Records from a dataset
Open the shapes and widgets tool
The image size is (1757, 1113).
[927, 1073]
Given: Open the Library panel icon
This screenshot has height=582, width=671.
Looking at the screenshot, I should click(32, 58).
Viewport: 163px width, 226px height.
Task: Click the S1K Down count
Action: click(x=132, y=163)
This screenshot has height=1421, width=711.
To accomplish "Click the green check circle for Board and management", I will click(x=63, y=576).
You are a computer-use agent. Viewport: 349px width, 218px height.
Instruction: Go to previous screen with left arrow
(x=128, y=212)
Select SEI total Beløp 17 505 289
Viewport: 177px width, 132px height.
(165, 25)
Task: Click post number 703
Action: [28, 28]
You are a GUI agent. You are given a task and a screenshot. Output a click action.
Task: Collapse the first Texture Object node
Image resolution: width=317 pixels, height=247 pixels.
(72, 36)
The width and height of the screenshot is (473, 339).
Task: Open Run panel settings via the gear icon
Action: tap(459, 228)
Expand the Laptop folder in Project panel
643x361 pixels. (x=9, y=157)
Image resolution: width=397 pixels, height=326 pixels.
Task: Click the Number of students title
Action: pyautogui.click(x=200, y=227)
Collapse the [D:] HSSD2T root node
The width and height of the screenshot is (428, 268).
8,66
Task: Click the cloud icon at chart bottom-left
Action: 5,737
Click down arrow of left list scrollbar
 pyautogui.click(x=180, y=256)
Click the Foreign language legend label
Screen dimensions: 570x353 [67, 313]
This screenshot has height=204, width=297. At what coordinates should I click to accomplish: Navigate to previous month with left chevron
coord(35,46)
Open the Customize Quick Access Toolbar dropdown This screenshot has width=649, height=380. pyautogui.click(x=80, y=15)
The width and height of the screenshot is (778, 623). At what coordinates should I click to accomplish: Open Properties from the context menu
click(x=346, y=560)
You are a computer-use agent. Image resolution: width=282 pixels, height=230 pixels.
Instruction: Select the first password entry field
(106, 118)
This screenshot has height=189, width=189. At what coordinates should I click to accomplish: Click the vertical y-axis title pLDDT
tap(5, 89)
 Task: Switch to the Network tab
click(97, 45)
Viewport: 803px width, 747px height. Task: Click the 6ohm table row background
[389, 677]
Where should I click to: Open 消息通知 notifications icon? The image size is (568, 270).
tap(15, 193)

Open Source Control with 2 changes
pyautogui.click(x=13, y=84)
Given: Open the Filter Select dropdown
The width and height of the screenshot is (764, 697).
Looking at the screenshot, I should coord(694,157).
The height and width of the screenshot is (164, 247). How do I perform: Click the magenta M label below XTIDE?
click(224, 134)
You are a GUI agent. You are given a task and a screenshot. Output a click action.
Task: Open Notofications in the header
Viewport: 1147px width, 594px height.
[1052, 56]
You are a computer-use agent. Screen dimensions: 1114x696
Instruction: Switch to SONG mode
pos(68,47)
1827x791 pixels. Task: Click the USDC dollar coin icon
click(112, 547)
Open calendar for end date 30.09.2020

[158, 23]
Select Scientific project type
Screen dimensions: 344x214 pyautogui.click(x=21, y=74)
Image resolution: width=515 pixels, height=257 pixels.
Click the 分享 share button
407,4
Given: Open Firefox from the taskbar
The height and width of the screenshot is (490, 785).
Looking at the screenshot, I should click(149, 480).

(Task to carry out) Every entry above should be retyped exactly as shown.

(Final answer)
Open the shapes and widgets tool
The image size is (1757, 1113).
[927, 1073]
Given: Open the Library panel icon
This screenshot has height=582, width=671.
Looking at the screenshot, I should click(32, 58).
Viewport: 163px width, 226px height.
Task: Click the S1K Down count
Action: click(x=132, y=163)
This screenshot has height=1421, width=711.
To accomplish "Click the green check circle for Board and management", I will click(x=63, y=576).
You are a computer-use agent. Viewport: 349px width, 218px height.
Instruction: Go to previous screen with left arrow
(x=128, y=212)
Select SEI total Beløp 17 505 289
Viewport: 177px width, 132px height.
(165, 25)
Task: Click post number 703
Action: [28, 28]
You are a GUI agent. You are given a task and a screenshot. Output a click action.
Task: Collapse the first Texture Object node
Image resolution: width=317 pixels, height=247 pixels.
(72, 36)
The width and height of the screenshot is (473, 339).
Task: Open Run panel settings via the gear icon
Action: tap(459, 228)
Expand the Laptop folder in Project panel
643x361 pixels. (x=9, y=157)
Image resolution: width=397 pixels, height=326 pixels.
Task: Click the Number of students title
Action: pyautogui.click(x=200, y=227)
Collapse the [D:] HSSD2T root node
The width and height of the screenshot is (428, 268).
8,66
Task: Click the cloud icon at chart bottom-left
Action: 5,737
Click down arrow of left list scrollbar
 pyautogui.click(x=180, y=256)
Click the Foreign language legend label
Screen dimensions: 570x353 [67, 313]
This screenshot has height=204, width=297. At what coordinates should I click to accomplish: Navigate to previous month with left chevron
coord(35,46)
Open the Customize Quick Access Toolbar dropdown This screenshot has width=649, height=380. pyautogui.click(x=80, y=15)
The width and height of the screenshot is (778, 623). At what coordinates should I click to accomplish: Open Properties from the context menu
click(x=346, y=560)
You are a computer-use agent. Image resolution: width=282 pixels, height=230 pixels.
Instruction: Select the first password entry field
(106, 118)
This screenshot has height=189, width=189. At what coordinates should I click to accomplish: Click the vertical y-axis title pLDDT
tap(5, 89)
 Task: Switch to the Network tab
click(97, 45)
Viewport: 803px width, 747px height. Task: Click the 6ohm table row background
[389, 677]
Where should I click to: Open 消息通知 notifications icon? The image size is (568, 270).
tap(15, 193)

Open Source Control with 2 changes
pyautogui.click(x=13, y=84)
Given: Open the Filter Select dropdown
The width and height of the screenshot is (764, 697).
Looking at the screenshot, I should coord(694,157).
The height and width of the screenshot is (164, 247). How do I perform: Click the magenta M label below XTIDE?
click(224, 134)
You are a GUI agent. You are given a task and a screenshot. Output a click action.
Task: Open Notofications in the header
Viewport: 1147px width, 594px height.
[1052, 56]
You are a computer-use agent. Screen dimensions: 1114x696
Instruction: Switch to SONG mode
pos(68,47)
1827x791 pixels. Task: Click the USDC dollar coin icon
click(112, 547)
Open calendar for end date 30.09.2020

[158, 23]
Select Scientific project type
Screen dimensions: 344x214 pyautogui.click(x=21, y=74)
Image resolution: width=515 pixels, height=257 pixels.
Click the 分享 share button
407,4
Given: Open Firefox from the taskbar
The height and width of the screenshot is (490, 785).
Looking at the screenshot, I should click(149, 480).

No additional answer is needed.